WRITTEN EXERCISE 1:
Summarize the passage on Rwanda and U.N. peacekeeping in two sentences.

EXTRACT PROVIDED:
◆ ◆ ◆ ◆ ◆

The U.S. and the United Nations have long partnered with Rwanda to support peacekeeping and counterinsurgency operations across Africa, providing expertise, weapons and funding to the Rwandan military. Meanwhile, Rwanda reportedly has provided weapons and support to rebel groups that target U.N. peacekeepers, while benefitting from a massive illicit conflict mineral trade. Lima Charlie World’s Diego Lynch examines this deadly circular policy.
Since the Rwandan genocide of 1994, the small central African country has become a magnet for money and weapons. Its military played key roles in the 1st and 2nd Congo Wars and still supports rebels in the mineral-rich Kivu region of its neighbor to the west, the Democratic Republic of Congo (DRC). Rwanda’s military prowess is now essential to U.S. and United Nations international peacekeeping and counter-insurgency operations. Lima Charlie World examined the support for a government which, by the account of most international organizations, deliberately benefits from the smuggling of conflict minerals.
Rwanda plays an enormous role in U.N. peacekeeping. Stunningly, Rwanda, a small country of 12 million with about 1% of the African continent’s population, is the third largest troop contributor to the U.N. It is the largest contributor to the U.N. Mission to South Sudan, and the largest troop supplier for the U.N.’s Central African Republic forces. Rwanda was also a major force in the U.N.’s faraway operations in Haiti. The heroism of Rwanda’s soldiers in the U.N. is celebrated in the Rwandan press, often in breathless terms.

◆ ◆ ◆ ◆ ◆

PROVIDED INFORMATION:
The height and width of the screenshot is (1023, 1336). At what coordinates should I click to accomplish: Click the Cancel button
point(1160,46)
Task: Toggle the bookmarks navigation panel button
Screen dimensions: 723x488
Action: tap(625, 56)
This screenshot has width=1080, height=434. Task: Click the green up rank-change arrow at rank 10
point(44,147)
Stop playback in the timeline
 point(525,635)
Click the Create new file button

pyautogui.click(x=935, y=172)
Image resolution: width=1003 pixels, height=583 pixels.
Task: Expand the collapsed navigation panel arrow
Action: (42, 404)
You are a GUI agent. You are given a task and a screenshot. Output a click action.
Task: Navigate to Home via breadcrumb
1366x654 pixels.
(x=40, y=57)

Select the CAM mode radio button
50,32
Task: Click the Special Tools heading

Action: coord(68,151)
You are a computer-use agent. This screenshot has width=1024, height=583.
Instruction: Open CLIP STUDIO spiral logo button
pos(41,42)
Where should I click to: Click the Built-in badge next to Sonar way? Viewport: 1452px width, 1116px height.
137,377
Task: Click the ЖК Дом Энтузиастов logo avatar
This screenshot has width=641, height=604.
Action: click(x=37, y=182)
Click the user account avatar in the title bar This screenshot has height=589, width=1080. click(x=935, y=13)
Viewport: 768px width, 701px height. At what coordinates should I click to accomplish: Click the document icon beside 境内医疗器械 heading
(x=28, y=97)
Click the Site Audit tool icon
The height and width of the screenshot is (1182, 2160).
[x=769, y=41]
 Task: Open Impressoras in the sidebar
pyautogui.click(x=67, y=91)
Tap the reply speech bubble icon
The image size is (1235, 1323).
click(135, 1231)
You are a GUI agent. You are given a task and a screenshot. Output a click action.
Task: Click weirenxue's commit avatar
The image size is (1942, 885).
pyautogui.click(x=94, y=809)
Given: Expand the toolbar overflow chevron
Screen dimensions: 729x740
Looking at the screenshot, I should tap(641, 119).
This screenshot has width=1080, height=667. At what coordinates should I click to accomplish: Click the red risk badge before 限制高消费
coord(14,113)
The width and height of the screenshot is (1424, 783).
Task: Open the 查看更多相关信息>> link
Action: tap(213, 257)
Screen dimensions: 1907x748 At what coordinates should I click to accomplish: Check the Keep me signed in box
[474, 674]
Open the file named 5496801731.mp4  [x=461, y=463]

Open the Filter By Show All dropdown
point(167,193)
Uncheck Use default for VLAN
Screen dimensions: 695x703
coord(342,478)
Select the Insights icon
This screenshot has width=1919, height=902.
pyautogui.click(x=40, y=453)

◆ ◆ ◆ ◆ ◆

WRITTEN EXERCISE 2:
Update the entries starting with the line with "Task: Toggle the" and going on through the line with "point(44,147)", replacing "green" with "red" and leaving all else unchanged. Return only those lines.

CORRECT RESULT 1:
The U.S. and the U.N. have long supported Rwanda's military with expertise, weapons and funding for peacekeeping and counterinsurgency across Africa, while Rwanda reportedly arms rebel groups that target U.N. peacekeepers and profits from an illicit conflict mineral trade. With about 1% of the African continent's population, Rwanda is the third largest troop contributor to the U.N., the largest contributor to the U.N. Mission to South Sudan and the largest troop supplier for the U.N.'s Central African Republic forces.

CORRECT RESULT 2:
Task: Toggle the bookmarks navigation panel button
Screen dimensions: 723x488
Action: tap(625, 56)
This screenshot has width=1080, height=434. Task: Click the red up rank-change arrow at rank 10
point(44,147)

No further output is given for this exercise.